> Exercise objective: From the records, pick out and copy each line containing "computer".

> Records for this task:
========================
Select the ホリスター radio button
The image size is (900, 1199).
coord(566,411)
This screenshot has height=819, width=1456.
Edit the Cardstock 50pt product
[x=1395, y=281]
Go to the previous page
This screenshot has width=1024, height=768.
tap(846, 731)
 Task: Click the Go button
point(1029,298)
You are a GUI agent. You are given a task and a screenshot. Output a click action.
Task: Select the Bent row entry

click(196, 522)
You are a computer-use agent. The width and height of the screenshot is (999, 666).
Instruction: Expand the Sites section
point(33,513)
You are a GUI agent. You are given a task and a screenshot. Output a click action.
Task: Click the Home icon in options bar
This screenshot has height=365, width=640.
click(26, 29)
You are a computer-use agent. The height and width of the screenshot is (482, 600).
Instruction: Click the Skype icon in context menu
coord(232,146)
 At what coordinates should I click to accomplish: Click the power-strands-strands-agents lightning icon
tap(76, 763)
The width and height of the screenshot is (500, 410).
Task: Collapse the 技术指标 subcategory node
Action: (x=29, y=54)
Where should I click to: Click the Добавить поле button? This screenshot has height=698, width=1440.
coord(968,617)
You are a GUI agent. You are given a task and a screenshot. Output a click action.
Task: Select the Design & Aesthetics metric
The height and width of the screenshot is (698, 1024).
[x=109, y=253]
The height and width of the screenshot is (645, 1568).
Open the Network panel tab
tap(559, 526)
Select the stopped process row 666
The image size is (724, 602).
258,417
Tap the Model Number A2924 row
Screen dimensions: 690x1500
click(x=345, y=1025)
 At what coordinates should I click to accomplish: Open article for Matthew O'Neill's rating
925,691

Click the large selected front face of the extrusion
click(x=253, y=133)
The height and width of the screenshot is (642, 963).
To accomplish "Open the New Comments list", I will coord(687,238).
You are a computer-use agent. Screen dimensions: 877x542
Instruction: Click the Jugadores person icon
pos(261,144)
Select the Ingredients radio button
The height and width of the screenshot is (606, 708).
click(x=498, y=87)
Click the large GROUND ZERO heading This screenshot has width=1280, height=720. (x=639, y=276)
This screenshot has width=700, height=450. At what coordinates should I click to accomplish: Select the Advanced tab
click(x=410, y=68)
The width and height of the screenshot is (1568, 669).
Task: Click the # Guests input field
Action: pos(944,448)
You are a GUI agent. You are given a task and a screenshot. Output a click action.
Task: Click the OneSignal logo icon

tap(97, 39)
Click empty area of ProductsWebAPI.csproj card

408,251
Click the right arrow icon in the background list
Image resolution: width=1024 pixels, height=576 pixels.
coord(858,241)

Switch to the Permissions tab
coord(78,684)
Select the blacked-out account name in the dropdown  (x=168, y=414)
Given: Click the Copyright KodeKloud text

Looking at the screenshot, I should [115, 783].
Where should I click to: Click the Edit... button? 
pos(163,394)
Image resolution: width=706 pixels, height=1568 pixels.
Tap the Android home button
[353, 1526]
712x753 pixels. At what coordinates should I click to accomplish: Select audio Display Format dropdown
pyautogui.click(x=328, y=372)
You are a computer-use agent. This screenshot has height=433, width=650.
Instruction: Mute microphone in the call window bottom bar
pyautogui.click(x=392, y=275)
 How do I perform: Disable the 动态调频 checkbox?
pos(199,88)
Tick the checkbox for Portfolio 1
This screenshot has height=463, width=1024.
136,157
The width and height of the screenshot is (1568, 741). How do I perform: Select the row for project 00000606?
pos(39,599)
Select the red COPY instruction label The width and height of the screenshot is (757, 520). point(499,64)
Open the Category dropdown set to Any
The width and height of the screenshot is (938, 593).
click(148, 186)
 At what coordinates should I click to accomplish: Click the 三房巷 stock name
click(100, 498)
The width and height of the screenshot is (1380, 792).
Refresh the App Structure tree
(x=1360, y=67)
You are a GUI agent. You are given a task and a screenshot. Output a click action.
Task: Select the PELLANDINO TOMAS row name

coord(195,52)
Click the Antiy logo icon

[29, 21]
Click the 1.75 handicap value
========================
> Result below:
You are a computer-use agent. The width and height of the screenshot is (999, 666).
You are a computer-use agent. The height and width of the screenshot is (482, 600).
You are a computer-use agent. Screen dimensions: 877x542
You are a computer-use agent. This screenshot has height=433, width=650.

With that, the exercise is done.